Harvesting the Research: Agricultural Intensification Threatens Soil Biodiversity

From foodtank.com, by Emily Nink
Harvesting the Research: Agricultural Intensification Threatens Soil Biodiversity

The U.N. General Assembly declared 2015 the International Year of Soils (IYS) to increase awareness and understanding of the many important roles of soil. One of these roles is the provision of ecosystem services by the communities of microorganisms that live in soil.

Food Tank interviewed Dr. Maria A. Tsiafouli, lead author of a study on soil biodiversity and agricultural intensification published in Global Change Biology.

The overall message: Land use intensification—an increase in the amount of agricultural products gained from each unit of land—reduces the complexity of soil food webs across Europe.

The research: The authors found significant effects of land use on functional and taxonomic groups of soil, concluding that the stability of this relationship across agricultural regions could imply loss of soil biodiversity at continental scales. The article discusses how these changes in soil biodiversity, which arise from land use intensification, threaten the functioning of soil and agricultural productivity. The results were consistent across soil samples from regions with differing climatic conditions and soil types, and impacts to almost all aspects of soil food web diversity were identified.

Food Tank (FT): Why is your research relevant for the transition to sustainable agriculture? What are two key points of your paper?

Maria Tsiafouli (MT): Sustainable agriculture depends on the delivery of ecosystem services, which in turn depend on processes that are supported and regulated by soil biodiversity. Our study showed that intensive agriculture reduces soil biodiversity, such that food webs become less diverse and are composed of smaller-bodied organisms. Awareness of the impacts of agricultural intensification on soil biodiversity convinces us that changing over to sustainable production systems is necessary for securing a sustainable future for food and public health.

FT: How would you describe the results of your paper to a layman?

MT: Soil is a living organism. When it is healthy, it provides us with important services and products. Intensive agriculture, especially when combined with annual tillage, is killing a significant portion of organisms and makes soil less healthy. This means that agricultural products and ecosystem services are under threat. Constant care for the soil, which requires labor and money, is needed to keep a certain level of productivity in the fields.

FT: Could you explain in laymen's terms the importance of conserving soil taxonomy and functional groups to the productivity of intensive agriculture?

MT: Soil organisms are the workers in the factory of soil that produces goods and services. In the soil factory, as in any other factory, several kinds of organisms (functional groups) are on the production line while some others control their work. Each functional group has specific skills and is significant in some way for the overall efficiency of the factory. Conserving soil biodiversity is essential to make all these important functional groups stay in the soil and continue working.

FT: At the end of the paper, you write that future studies need to promote and evaluate innovative management practices for simultaneously maintaining soil biodiversity and yields. Are you referring to specific practices? What might this vision look like?

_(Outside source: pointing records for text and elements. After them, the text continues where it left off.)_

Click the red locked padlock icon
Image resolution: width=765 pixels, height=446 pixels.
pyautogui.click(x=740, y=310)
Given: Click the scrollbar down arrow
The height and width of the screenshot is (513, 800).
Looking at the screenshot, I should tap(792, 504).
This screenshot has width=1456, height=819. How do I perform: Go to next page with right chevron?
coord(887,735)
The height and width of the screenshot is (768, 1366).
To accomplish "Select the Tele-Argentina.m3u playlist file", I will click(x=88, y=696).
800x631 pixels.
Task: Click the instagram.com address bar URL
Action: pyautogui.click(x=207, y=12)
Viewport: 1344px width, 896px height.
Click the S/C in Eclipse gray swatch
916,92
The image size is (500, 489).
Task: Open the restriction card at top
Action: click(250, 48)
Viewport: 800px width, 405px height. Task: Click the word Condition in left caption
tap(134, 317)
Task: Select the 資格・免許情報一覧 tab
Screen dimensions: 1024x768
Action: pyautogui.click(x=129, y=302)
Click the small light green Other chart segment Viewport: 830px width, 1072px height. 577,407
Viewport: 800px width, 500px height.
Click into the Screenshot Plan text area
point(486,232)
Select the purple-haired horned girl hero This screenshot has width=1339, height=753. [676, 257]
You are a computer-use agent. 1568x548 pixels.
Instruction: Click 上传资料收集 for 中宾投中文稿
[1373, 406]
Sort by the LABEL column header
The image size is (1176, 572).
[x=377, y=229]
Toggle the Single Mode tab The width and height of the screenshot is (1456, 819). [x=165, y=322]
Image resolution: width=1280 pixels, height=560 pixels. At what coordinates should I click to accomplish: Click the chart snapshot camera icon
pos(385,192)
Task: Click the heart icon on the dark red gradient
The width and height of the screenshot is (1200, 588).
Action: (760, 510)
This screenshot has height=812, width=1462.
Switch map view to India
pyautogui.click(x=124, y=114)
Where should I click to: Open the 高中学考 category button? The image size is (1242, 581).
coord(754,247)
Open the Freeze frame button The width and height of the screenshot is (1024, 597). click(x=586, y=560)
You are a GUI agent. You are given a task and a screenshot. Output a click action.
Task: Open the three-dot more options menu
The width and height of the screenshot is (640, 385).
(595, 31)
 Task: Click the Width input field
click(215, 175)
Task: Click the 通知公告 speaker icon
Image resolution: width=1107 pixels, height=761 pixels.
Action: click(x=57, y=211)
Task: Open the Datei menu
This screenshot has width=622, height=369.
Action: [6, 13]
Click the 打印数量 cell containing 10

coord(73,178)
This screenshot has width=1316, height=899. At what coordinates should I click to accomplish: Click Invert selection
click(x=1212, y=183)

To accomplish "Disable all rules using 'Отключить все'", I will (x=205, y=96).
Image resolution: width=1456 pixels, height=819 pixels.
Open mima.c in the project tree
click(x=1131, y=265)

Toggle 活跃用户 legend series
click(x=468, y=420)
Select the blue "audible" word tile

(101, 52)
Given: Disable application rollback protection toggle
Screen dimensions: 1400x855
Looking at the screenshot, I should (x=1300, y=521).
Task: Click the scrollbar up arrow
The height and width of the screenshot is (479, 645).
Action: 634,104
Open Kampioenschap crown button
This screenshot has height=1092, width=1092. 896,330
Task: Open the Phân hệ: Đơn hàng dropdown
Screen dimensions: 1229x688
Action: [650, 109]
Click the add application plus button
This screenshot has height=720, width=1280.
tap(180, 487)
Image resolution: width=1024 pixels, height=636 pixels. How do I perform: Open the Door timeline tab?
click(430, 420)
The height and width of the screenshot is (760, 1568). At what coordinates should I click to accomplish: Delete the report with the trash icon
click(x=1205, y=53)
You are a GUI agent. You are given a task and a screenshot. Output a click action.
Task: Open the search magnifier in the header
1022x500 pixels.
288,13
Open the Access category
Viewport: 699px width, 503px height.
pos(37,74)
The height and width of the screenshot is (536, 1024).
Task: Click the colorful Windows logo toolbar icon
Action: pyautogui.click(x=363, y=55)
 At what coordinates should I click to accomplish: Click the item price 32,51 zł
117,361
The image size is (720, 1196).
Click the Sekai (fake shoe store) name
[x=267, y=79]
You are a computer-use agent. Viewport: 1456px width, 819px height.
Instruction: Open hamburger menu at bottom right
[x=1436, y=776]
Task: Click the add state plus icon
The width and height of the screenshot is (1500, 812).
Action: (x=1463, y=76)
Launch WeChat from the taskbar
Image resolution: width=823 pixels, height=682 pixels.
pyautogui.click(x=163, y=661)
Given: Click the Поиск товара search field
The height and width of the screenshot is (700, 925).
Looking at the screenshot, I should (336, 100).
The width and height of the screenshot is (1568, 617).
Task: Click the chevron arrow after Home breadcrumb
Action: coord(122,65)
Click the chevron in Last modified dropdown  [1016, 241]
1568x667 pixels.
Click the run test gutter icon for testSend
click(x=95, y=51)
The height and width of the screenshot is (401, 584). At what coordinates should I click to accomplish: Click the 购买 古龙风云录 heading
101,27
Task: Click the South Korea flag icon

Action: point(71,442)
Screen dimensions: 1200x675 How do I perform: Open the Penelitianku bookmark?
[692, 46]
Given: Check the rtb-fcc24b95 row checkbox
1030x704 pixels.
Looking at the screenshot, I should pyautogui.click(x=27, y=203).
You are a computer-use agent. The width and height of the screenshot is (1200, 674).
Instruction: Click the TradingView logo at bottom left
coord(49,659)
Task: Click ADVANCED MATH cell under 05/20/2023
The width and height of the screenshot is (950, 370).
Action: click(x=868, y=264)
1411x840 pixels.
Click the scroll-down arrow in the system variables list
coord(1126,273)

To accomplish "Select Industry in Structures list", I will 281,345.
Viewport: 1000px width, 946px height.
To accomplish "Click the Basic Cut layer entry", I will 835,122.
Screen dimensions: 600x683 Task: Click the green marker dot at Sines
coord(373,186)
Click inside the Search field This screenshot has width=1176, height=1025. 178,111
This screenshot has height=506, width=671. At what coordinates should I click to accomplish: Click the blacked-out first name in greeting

MT: We know now that soil biodiversity is important and that it is threatened by intensive agriculture. But there are several forms of intensive agriculture and several degrees of intensities. Agricultural land should be regarded as an ecosystem that has several functions and research should focus on how to combine both modern and traditional management practices on a case-specific basis to make these ecosystems work in a multifunctional way.

FT: We found your paper very exciting, because it seems to be one of the few that works to value the ecosystem services of soil functional groups. But some people say there is no need to assign a value to soil taxonomy, as it is already valued in the “benefit” or total value of the crop; that this is essentially “double counting.”  How do you view this claim?

MT: The value of soil organisms does not only rely on what we get from the soil in the form of products but also in the ability of soil to provide goods and services in the future, which is threatened by climate change. It is more a matter of future food security and public health than the actual price of crops that are produced using soil.

Tsiafouli will host the research topic of “Optimizing the delivery of multiple ecosystem goods and services in agricultural systems” for the Frontiers Journal’s call for papers on “Agroecology and land use systems.” The topic aims to collect papers that link management regimes of differing intensities, landscape patterns, climate effects, and biodiversity elements to the delivery of ecosystem services. Submission of manuscripts is now open.